> The receiving side offers tab-completion on the codewords, so usually only a few characters must be typed.
That said I can see how autocompleting from the first three letters of each word for "beaver-grass-hypocondriac-shelf" might be easier for a human than typing "beagrahypshe"
Just think of each word as being one character from a large-ish alphabet.
Code-words are used so that the one time secret can be easily remembered or shared over a voice channel.
The secret can be any string you like, the protocol doesn't care, instead of "4-purple-sausages" it could be "4-65535" or "4-qtx", and have the same resistance to attack. The CLI encodes the secret as two words from the PGP word list, which was designed to be spoken and transcribed accurately even over a noisy voice channel (sort of like the Alpha/Bravo/Charlie/.. "military phonetic alphabet", except it's two alternating lists of 256 words each). In practice that pair of words is much easier to speak and listen and hold in your head for a minute or two than a random number, or the first two letters of each word divorced from the words themselves.

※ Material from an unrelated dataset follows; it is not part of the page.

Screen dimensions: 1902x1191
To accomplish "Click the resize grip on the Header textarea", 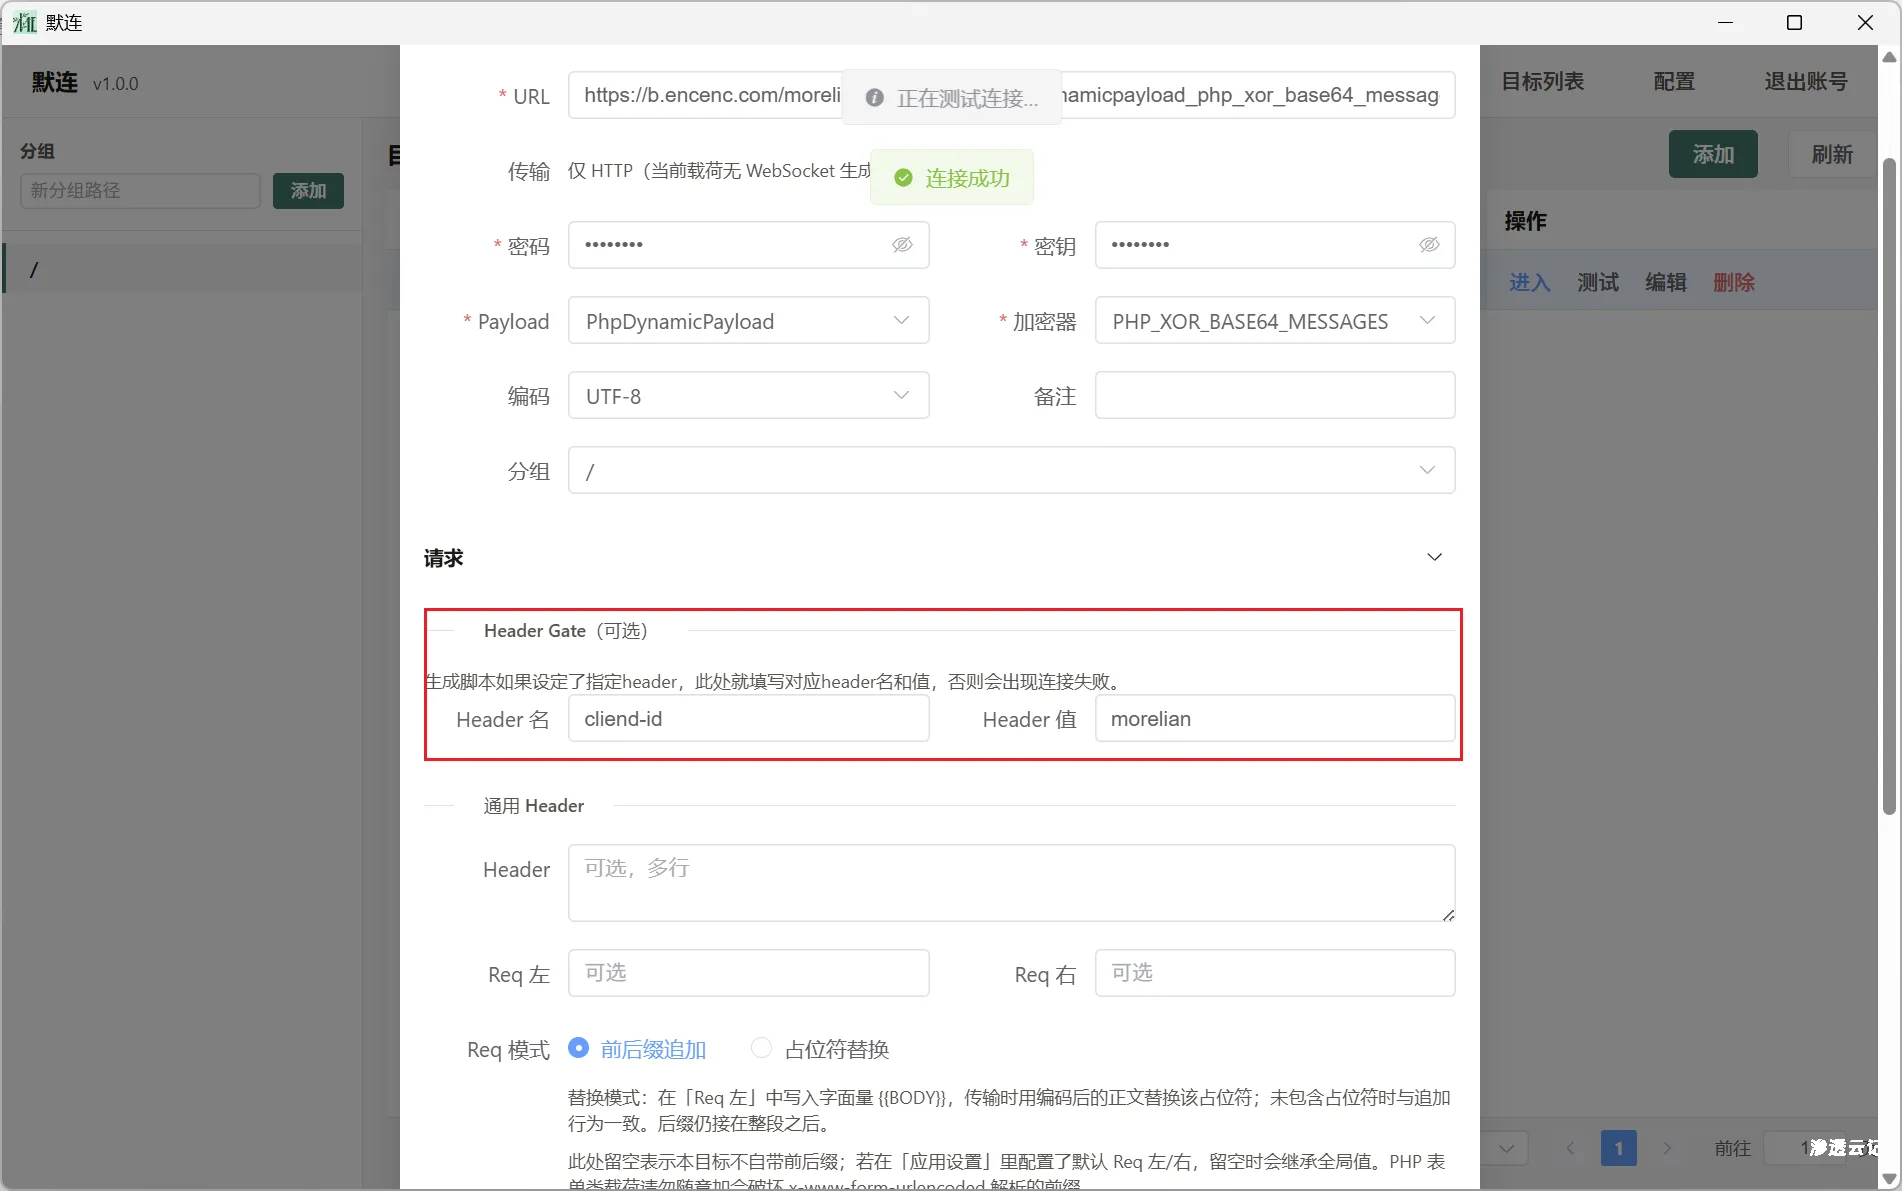I will coord(1448,915).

There are some provisions in the protocol (not yet implemented) to allow alternate word lists, so if the sender uses e.g. a French wordlist instead of the default English one, the receiving CLI learns about it early enough so that "wormhole rx" can auto-complete against the correct list. The server/attacker could learn which wordlist is in use, but still faces the same level of entropy about the PAKE secret itself.